= Anding Commandery =

Historic commandery of China

Anding Commandery (安定郡 (Peaceful and Stable)) was a historical commandery of China, located in what is now eastern Gansu and southern Ningxia.

==History==
Anding commandery was carved out of Beidi in 114 BC. Its capital was Gaoping (高平, modern Guyuan, Ningxia). In late Western Han period, the commandery administered 21 counties: Gaoping (高平), Fulei (復累), Anbi (安俾), Fuyi (撫夷), Chaona (朝那), Jingyang (涇陽), Linjing (臨涇), Lu (鹵), Wushi (烏氏), Yinmi (陰密), Anding (安定), Candu (參讀), Sanshui (三水), Yinpan (陰槃), Anwu (安武), Zuli (祖厲), Yuande (爰得), Xuanjuan (眴卷), Pengyang (彭陽), Chunyin (鶉陰) and Yuezhidao (月支道). The total population in 2 AD was 143,294 (42,725 households).
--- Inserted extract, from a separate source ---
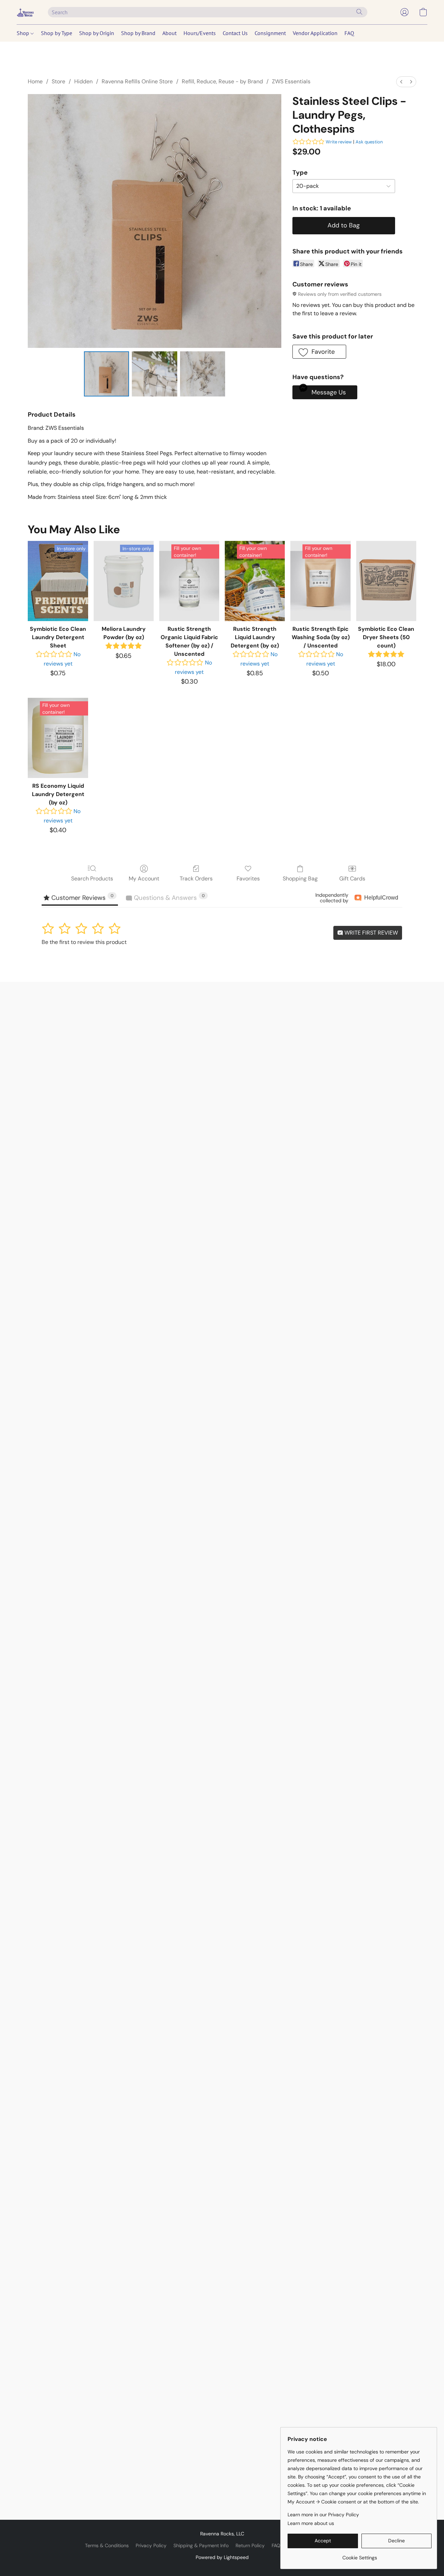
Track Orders (196, 878)
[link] (360, 2555)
The Eastern Han census in 140 AD, however, documented a population of only 29,060 (6,094 households), and the number of counties had reduced to 8.
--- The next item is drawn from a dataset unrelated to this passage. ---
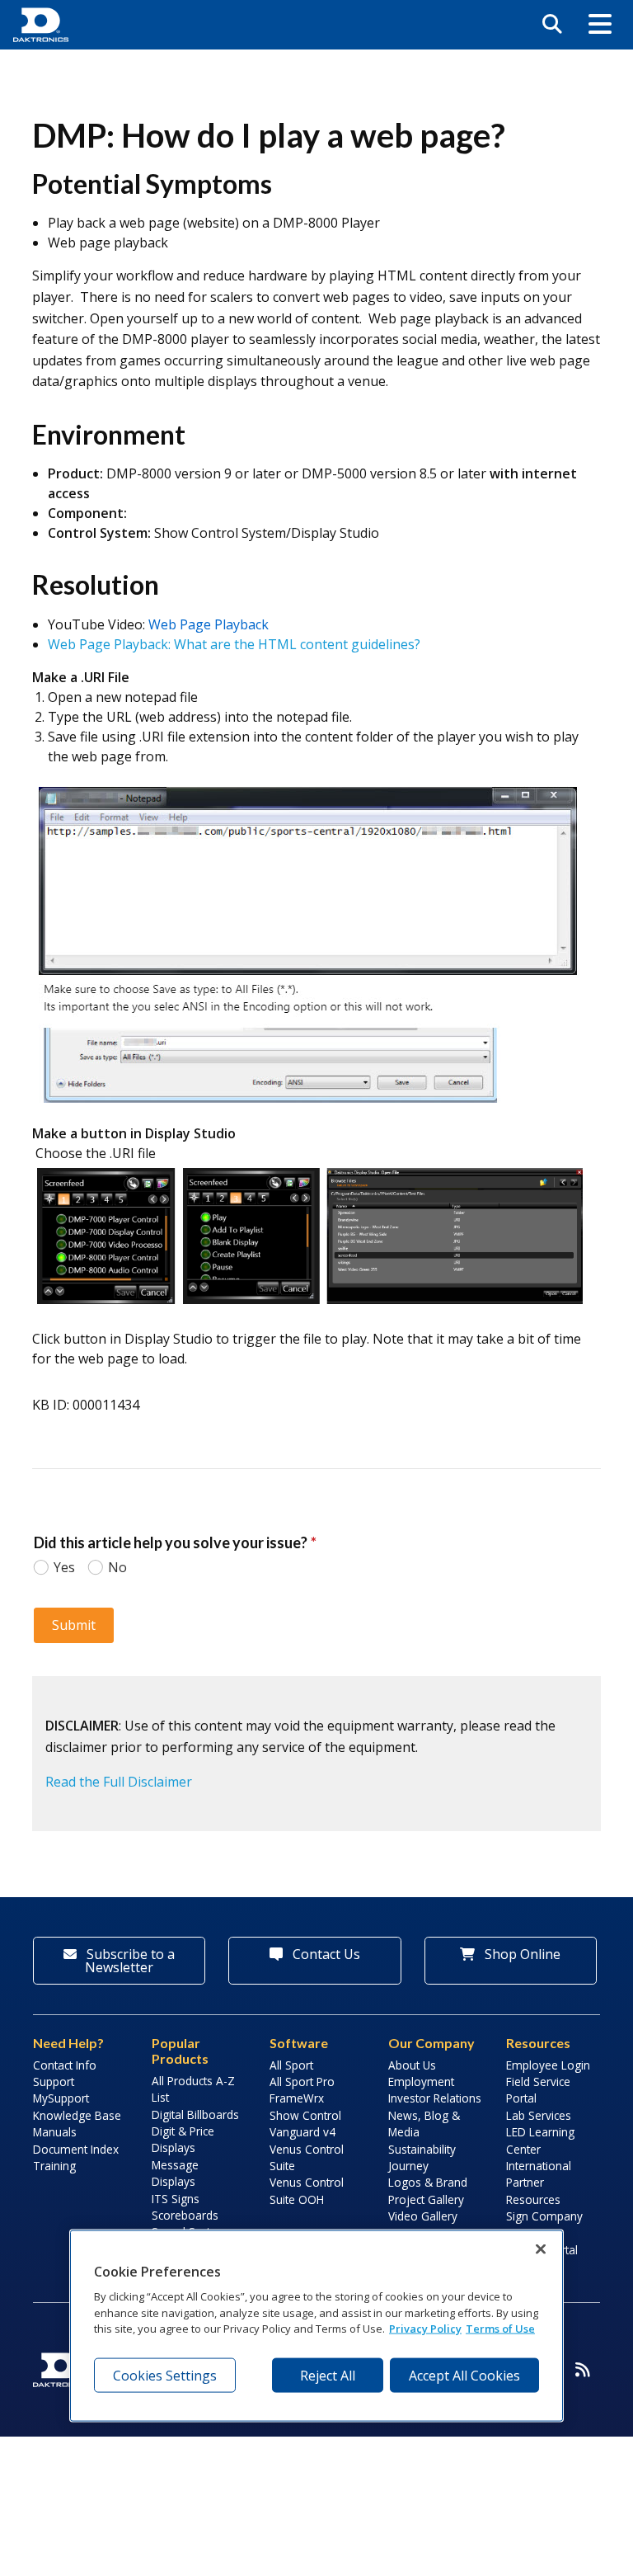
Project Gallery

Due to attacks by the Qiang people, the commandery's administration was relocated to Youfufeng from 111 to 129. Anding was moved permanently to Youfufeng in 141 after another wave of Qiang attacks, and the original territories were eventually abandoned. In 280 AD, the commandery had 7 counties, with a total population of 5,500 households.